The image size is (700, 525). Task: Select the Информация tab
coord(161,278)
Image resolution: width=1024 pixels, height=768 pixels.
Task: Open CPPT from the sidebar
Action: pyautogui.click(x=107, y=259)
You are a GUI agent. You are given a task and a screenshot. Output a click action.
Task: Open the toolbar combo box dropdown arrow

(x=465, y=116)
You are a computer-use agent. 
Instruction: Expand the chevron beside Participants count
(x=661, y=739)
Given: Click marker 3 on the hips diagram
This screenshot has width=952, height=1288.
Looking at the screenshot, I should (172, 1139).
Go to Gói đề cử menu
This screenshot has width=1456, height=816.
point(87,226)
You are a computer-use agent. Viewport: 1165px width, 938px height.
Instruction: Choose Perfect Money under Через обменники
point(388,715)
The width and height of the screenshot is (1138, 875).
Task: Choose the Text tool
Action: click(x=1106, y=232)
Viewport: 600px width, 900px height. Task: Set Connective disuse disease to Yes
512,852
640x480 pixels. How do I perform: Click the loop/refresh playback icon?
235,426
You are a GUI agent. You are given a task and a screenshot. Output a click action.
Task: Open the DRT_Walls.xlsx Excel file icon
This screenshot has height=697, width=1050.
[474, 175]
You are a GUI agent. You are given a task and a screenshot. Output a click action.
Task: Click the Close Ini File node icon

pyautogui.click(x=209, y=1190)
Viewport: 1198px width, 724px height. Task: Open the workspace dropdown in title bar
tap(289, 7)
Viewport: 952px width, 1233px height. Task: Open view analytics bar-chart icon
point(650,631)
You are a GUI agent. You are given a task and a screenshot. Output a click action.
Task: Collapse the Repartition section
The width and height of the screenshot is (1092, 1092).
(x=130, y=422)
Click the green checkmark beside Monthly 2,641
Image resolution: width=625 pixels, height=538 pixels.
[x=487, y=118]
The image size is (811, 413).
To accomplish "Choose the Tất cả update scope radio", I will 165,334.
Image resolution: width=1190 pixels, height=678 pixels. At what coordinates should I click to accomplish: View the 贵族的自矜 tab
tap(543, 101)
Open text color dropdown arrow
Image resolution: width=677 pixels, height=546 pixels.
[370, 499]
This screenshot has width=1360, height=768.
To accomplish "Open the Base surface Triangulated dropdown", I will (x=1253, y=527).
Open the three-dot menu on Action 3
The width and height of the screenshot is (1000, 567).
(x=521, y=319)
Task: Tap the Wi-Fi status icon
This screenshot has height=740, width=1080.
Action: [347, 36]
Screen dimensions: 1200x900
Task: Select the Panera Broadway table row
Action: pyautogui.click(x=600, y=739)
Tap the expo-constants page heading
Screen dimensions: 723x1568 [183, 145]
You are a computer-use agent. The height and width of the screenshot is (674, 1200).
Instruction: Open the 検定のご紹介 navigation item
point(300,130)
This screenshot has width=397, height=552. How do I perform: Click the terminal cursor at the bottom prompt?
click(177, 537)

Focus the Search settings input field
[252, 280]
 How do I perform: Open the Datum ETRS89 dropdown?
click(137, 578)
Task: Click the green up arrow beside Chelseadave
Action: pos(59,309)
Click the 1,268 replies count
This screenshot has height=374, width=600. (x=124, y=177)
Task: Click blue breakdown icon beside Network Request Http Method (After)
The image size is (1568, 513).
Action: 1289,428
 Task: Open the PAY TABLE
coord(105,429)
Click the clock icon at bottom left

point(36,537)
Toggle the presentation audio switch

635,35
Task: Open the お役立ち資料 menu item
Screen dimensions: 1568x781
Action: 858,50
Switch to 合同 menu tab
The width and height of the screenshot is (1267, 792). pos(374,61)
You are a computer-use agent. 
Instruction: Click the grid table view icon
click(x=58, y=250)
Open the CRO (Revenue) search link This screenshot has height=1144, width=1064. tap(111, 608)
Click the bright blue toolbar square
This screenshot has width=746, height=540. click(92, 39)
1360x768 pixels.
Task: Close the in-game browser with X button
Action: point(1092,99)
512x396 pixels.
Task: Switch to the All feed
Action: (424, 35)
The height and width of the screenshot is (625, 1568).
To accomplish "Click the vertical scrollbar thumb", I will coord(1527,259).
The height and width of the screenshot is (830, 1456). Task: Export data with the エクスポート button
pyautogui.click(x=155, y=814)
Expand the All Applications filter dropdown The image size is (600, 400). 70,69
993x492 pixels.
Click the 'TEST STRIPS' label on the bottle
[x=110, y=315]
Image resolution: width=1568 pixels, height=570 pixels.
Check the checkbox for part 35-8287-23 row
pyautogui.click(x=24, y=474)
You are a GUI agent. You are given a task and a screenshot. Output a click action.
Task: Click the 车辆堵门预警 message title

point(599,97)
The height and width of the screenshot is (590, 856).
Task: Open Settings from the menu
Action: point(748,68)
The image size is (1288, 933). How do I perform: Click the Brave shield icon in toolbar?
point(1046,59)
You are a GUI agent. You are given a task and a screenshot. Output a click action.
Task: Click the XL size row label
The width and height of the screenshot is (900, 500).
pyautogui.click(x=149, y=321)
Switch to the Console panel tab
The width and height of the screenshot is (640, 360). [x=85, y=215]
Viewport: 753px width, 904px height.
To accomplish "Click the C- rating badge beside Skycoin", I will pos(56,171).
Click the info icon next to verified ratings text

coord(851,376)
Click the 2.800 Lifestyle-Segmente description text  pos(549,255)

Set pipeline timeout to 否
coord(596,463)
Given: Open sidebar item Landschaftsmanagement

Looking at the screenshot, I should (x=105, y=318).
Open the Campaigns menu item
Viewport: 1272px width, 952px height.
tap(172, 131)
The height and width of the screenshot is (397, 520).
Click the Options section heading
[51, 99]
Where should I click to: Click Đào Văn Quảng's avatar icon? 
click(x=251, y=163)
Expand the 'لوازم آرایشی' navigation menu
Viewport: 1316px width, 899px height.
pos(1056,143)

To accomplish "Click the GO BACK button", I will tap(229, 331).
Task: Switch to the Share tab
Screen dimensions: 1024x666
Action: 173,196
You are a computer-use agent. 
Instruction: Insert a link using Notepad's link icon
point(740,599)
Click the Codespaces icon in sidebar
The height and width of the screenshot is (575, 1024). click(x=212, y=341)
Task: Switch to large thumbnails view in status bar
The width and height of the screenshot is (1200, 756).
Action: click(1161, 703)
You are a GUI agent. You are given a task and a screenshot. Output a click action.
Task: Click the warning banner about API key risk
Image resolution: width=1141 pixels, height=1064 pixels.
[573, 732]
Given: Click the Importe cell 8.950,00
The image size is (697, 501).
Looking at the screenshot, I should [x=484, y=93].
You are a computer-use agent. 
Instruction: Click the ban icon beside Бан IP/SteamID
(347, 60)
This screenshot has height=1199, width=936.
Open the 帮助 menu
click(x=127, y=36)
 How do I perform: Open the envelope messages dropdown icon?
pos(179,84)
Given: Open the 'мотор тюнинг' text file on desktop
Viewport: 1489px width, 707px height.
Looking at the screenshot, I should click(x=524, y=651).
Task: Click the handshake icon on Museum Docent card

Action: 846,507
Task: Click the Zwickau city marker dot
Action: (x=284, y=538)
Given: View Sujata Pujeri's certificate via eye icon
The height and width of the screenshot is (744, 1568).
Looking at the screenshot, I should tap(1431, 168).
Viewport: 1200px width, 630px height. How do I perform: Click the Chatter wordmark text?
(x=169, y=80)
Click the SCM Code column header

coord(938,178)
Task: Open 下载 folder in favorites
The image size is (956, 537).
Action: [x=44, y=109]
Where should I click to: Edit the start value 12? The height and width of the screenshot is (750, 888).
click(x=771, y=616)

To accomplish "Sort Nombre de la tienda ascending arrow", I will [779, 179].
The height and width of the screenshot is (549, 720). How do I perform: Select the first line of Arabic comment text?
--- --- ---
- ACTION ITEM: Give the listing above again in full, exactly as written.

- PROBLEM SOLUTION:
The image size is (700, 525). Task: Select the Информация tab
coord(161,278)
Image resolution: width=1024 pixels, height=768 pixels.
Task: Open CPPT from the sidebar
Action: pyautogui.click(x=107, y=259)
You are a GUI agent. You are given a task and a screenshot. Output a click action.
Task: Open the toolbar combo box dropdown arrow

(x=465, y=116)
You are a computer-use agent. 
Instruction: Expand the chevron beside Participants count
(x=661, y=739)
Given: Click marker 3 on the hips diagram
This screenshot has width=952, height=1288.
Looking at the screenshot, I should (172, 1139).
Go to Gói đề cử menu
This screenshot has width=1456, height=816.
point(87,226)
You are a computer-use agent. Viewport: 1165px width, 938px height.
Instruction: Choose Perfect Money under Через обменники
point(388,715)
The width and height of the screenshot is (1138, 875).
Task: Choose the Text tool
Action: click(x=1106, y=232)
Viewport: 600px width, 900px height. Task: Set Connective disuse disease to Yes
512,852
640x480 pixels. How do I perform: Click the loop/refresh playback icon?
235,426
You are a GUI agent. You are given a task and a screenshot. Output a click action.
Task: Open the DRT_Walls.xlsx Excel file icon
This screenshot has height=697, width=1050.
[474, 175]
You are a GUI agent. You are given a task and a screenshot. Output a click action.
Task: Click the Close Ini File node icon

pyautogui.click(x=209, y=1190)
Viewport: 1198px width, 724px height. Task: Open the workspace dropdown in title bar
tap(289, 7)
Viewport: 952px width, 1233px height. Task: Open view analytics bar-chart icon
point(650,631)
You are a GUI agent. You are given a task and a screenshot. Output a click action.
Task: Collapse the Repartition section
The width and height of the screenshot is (1092, 1092).
(x=130, y=422)
Click the green checkmark beside Monthly 2,641
Image resolution: width=625 pixels, height=538 pixels.
[x=487, y=118]
The image size is (811, 413).
To accomplish "Choose the Tất cả update scope radio", I will 165,334.
Image resolution: width=1190 pixels, height=678 pixels. At what coordinates should I click to accomplish: View the 贵族的自矜 tab
tap(543, 101)
Open text color dropdown arrow
Image resolution: width=677 pixels, height=546 pixels.
[370, 499]
This screenshot has width=1360, height=768.
To accomplish "Open the Base surface Triangulated dropdown", I will (x=1253, y=527).
Open the three-dot menu on Action 3
The width and height of the screenshot is (1000, 567).
(x=521, y=319)
Task: Tap the Wi-Fi status icon
This screenshot has height=740, width=1080.
Action: [347, 36]
Screen dimensions: 1200x900
Task: Select the Panera Broadway table row
Action: pyautogui.click(x=600, y=739)
Tap the expo-constants page heading
Screen dimensions: 723x1568 [183, 145]
You are a computer-use agent. The height and width of the screenshot is (674, 1200).
Instruction: Open the 検定のご紹介 navigation item
point(300,130)
This screenshot has width=397, height=552. How do I perform: Click the terminal cursor at the bottom prompt?
click(177, 537)

Focus the Search settings input field
[252, 280]
 How do I perform: Open the Datum ETRS89 dropdown?
click(137, 578)
Task: Click the green up arrow beside Chelseadave
Action: pos(59,309)
Click the 1,268 replies count
This screenshot has height=374, width=600. (x=124, y=177)
Task: Click blue breakdown icon beside Network Request Http Method (After)
The image size is (1568, 513).
Action: 1289,428
 Task: Open the PAY TABLE
coord(105,429)
Click the clock icon at bottom left

point(36,537)
Toggle the presentation audio switch

635,35
Task: Open the お役立ち資料 menu item
Screen dimensions: 1568x781
Action: 858,50
Switch to 合同 menu tab
The width and height of the screenshot is (1267, 792). pos(374,61)
You are a computer-use agent. 
Instruction: Click the grid table view icon
click(x=58, y=250)
Open the CRO (Revenue) search link This screenshot has height=1144, width=1064. tap(111, 608)
Click the bright blue toolbar square
This screenshot has width=746, height=540. click(92, 39)
1360x768 pixels.
Task: Close the in-game browser with X button
Action: point(1092,99)
512x396 pixels.
Task: Switch to the All feed
Action: (424, 35)
The height and width of the screenshot is (625, 1568).
To accomplish "Click the vertical scrollbar thumb", I will coord(1527,259).
The height and width of the screenshot is (830, 1456). Task: Export data with the エクスポート button
pyautogui.click(x=155, y=814)
Expand the All Applications filter dropdown The image size is (600, 400). 70,69
993x492 pixels.
Click the 'TEST STRIPS' label on the bottle
[x=110, y=315]
Image resolution: width=1568 pixels, height=570 pixels.
Check the checkbox for part 35-8287-23 row
pyautogui.click(x=24, y=474)
You are a GUI agent. You are given a task and a screenshot. Output a click action.
Task: Click the 车辆堵门预警 message title

point(599,97)
The height and width of the screenshot is (590, 856).
Task: Open Settings from the menu
Action: point(748,68)
The image size is (1288, 933). How do I perform: Click the Brave shield icon in toolbar?
point(1046,59)
You are a GUI agent. You are given a task and a screenshot. Output a click action.
Task: Click the XL size row label
The width and height of the screenshot is (900, 500).
pyautogui.click(x=149, y=321)
Switch to the Console panel tab
The width and height of the screenshot is (640, 360). [x=85, y=215]
Viewport: 753px width, 904px height.
To accomplish "Click the C- rating badge beside Skycoin", I will pos(56,171).
Click the info icon next to verified ratings text

coord(851,376)
Click the 2.800 Lifestyle-Segmente description text  pos(549,255)

Set pipeline timeout to 否
coord(596,463)
Given: Open sidebar item Landschaftsmanagement

Looking at the screenshot, I should (x=105, y=318).
Open the Campaigns menu item
Viewport: 1272px width, 952px height.
tap(172, 131)
The height and width of the screenshot is (397, 520).
Click the Options section heading
[51, 99]
Where should I click to: Click Đào Văn Quảng's avatar icon? 
click(x=251, y=163)
Expand the 'لوازم آرایشی' navigation menu
Viewport: 1316px width, 899px height.
pos(1056,143)

To accomplish "Click the GO BACK button", I will tap(229, 331).
Task: Switch to the Share tab
Screen dimensions: 1024x666
Action: 173,196
You are a computer-use agent. 
Instruction: Insert a link using Notepad's link icon
point(740,599)
Click the Codespaces icon in sidebar
The height and width of the screenshot is (575, 1024). click(x=212, y=341)
Task: Switch to large thumbnails view in status bar
The width and height of the screenshot is (1200, 756).
Action: click(1161, 703)
You are a GUI agent. You are given a task and a screenshot. Output a click action.
Task: Click the warning banner about API key risk
Image resolution: width=1141 pixels, height=1064 pixels.
[573, 732]
Given: Click the Importe cell 8.950,00
The image size is (697, 501).
Looking at the screenshot, I should [x=484, y=93].
You are a computer-use agent. 
Instruction: Click the ban icon beside Бан IP/SteamID
(347, 60)
This screenshot has height=1199, width=936.
Open the 帮助 menu
click(x=127, y=36)
 How do I perform: Open the envelope messages dropdown icon?
pos(179,84)
Given: Open the 'мотор тюнинг' text file on desktop
Viewport: 1489px width, 707px height.
Looking at the screenshot, I should click(x=524, y=651).
Task: Click the handshake icon on Museum Docent card

Action: 846,507
Task: Click the Zwickau city marker dot
Action: (x=284, y=538)
Given: View Sujata Pujeri's certificate via eye icon
The height and width of the screenshot is (744, 1568).
Looking at the screenshot, I should tap(1431, 168).
Viewport: 1200px width, 630px height. How do I perform: Click the Chatter wordmark text?
(x=169, y=80)
Click the SCM Code column header

coord(938,178)
Task: Open 下载 folder in favorites
The image size is (956, 537).
Action: [x=44, y=109]
Where should I click to: Edit the start value 12? The height and width of the screenshot is (750, 888).
click(x=771, y=616)

To accomplish "Sort Nombre de la tienda ascending arrow", I will [779, 179].
The height and width of the screenshot is (549, 720). How do I perform: Select the first line of Arabic comment text?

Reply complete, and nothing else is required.